■ **Voci di dati**:
▶

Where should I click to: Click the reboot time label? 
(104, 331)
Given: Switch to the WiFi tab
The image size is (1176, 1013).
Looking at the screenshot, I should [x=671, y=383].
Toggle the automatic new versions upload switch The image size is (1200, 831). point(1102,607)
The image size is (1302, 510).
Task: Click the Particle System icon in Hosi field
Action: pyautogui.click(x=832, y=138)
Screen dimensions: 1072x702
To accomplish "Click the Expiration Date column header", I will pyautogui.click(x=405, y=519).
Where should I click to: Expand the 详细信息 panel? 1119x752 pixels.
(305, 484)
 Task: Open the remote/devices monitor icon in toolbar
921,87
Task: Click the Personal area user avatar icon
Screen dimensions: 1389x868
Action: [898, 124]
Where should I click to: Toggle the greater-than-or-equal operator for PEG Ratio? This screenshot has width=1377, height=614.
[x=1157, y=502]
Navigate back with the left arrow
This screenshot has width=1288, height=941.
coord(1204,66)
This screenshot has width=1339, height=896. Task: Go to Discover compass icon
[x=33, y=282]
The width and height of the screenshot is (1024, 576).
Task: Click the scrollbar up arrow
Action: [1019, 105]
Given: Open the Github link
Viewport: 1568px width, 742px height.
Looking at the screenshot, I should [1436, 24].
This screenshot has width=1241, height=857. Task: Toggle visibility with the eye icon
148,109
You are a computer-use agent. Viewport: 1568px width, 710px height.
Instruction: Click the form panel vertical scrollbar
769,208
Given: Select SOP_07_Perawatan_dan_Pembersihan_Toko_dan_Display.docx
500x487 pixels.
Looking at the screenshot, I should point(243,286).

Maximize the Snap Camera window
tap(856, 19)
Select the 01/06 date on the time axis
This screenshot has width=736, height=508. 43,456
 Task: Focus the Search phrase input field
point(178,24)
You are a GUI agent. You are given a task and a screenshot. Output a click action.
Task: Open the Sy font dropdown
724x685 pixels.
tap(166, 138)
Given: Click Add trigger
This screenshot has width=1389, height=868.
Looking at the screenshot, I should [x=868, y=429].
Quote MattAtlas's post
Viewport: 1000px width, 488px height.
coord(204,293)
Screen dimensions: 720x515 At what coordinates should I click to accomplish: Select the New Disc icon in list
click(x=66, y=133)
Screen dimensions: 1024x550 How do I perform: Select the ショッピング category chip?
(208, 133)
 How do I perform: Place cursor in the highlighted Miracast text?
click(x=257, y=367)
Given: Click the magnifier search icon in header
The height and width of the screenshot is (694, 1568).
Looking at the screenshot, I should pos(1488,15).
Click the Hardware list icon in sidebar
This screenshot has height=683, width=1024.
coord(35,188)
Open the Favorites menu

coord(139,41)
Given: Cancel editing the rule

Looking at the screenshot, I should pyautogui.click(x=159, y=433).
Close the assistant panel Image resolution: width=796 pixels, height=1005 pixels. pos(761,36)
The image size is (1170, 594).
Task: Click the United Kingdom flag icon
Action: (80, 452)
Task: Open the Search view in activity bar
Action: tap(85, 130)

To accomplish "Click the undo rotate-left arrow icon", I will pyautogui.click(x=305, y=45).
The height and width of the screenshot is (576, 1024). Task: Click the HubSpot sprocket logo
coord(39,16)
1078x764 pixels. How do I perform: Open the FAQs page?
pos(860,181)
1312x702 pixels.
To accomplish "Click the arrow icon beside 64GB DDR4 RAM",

◀

■ **Obiettivo**: Duplica senza alcuna modifica le righe delle voci, partendo dalla prima e fermandoti dopo quella che contiene "Looking at the screenshot, I should [1436, 24].", inclusa.

■ **Risposta scritta**:
Where should I click to: Click the reboot time label? 
(104, 331)
Given: Switch to the WiFi tab
The image size is (1176, 1013).
Looking at the screenshot, I should [x=671, y=383].
Toggle the automatic new versions upload switch The image size is (1200, 831). point(1102,607)
The image size is (1302, 510).
Task: Click the Particle System icon in Hosi field
Action: pyautogui.click(x=832, y=138)
Screen dimensions: 1072x702
To accomplish "Click the Expiration Date column header", I will pyautogui.click(x=405, y=519).
Where should I click to: Expand the 详细信息 panel? 1119x752 pixels.
(305, 484)
 Task: Open the remote/devices monitor icon in toolbar
921,87
Task: Click the Personal area user avatar icon
Screen dimensions: 1389x868
Action: [898, 124]
Where should I click to: Toggle the greater-than-or-equal operator for PEG Ratio? This screenshot has width=1377, height=614.
[x=1157, y=502]
Navigate back with the left arrow
This screenshot has width=1288, height=941.
coord(1204,66)
This screenshot has width=1339, height=896. Task: Go to Discover compass icon
[x=33, y=282]
The width and height of the screenshot is (1024, 576).
Task: Click the scrollbar up arrow
Action: [1019, 105]
Given: Open the Github link
Viewport: 1568px width, 742px height.
Looking at the screenshot, I should [1436, 24].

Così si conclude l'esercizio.